--- Work instructions ---
Could you set down exactly the lines of the data below, starting at the one that holds "Rechazar (105, 2530)" and ending at the one that holds "Estufas de Pellet", both included, and only those?

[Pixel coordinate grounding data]
______________________________

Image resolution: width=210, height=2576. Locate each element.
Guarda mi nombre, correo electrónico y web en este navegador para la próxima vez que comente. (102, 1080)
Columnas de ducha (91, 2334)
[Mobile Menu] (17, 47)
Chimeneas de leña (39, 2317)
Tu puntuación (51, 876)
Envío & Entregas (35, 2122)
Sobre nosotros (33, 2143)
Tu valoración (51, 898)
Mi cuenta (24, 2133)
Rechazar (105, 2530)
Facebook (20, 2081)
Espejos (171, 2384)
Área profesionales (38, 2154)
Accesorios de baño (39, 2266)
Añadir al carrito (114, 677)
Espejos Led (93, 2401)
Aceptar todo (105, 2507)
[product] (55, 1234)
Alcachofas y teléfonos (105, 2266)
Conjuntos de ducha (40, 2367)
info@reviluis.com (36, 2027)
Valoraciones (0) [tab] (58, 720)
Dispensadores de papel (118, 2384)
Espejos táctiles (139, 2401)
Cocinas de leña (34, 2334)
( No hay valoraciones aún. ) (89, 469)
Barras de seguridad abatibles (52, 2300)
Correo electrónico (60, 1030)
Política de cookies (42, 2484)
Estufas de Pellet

______________________________

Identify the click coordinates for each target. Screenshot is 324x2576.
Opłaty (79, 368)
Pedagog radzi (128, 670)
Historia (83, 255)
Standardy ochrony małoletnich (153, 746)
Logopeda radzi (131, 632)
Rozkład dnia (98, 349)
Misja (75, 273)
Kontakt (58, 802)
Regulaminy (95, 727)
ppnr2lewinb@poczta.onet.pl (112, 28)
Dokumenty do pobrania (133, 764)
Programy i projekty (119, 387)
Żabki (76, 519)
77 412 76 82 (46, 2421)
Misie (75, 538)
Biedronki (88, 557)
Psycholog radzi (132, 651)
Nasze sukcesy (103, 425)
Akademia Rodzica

______________________________

--- Exercise solution ---
Rechazar (105, 2530)
Facebook (20, 2081)
Espejos (171, 2384)
Área profesionales (38, 2154)
Accesorios de baño (39, 2266)
Añadir al carrito (114, 677)
Espejos Led (93, 2401)
Aceptar todo (105, 2507)
[product] (55, 1234)
Alcachofas y teléfonos (105, 2266)
Conjuntos de ducha (40, 2367)
info@reviluis.com (36, 2027)
Valoraciones (0) [tab] (58, 720)
Dispensadores de papel (118, 2384)
Espejos táctiles (139, 2401)
Cocinas de leña (34, 2334)
( No hay valoraciones aún. ) (89, 469)
Barras de seguridad abatibles (52, 2300)
Correo electrónico (60, 1030)
Política de cookies (42, 2484)
Estufas de Pellet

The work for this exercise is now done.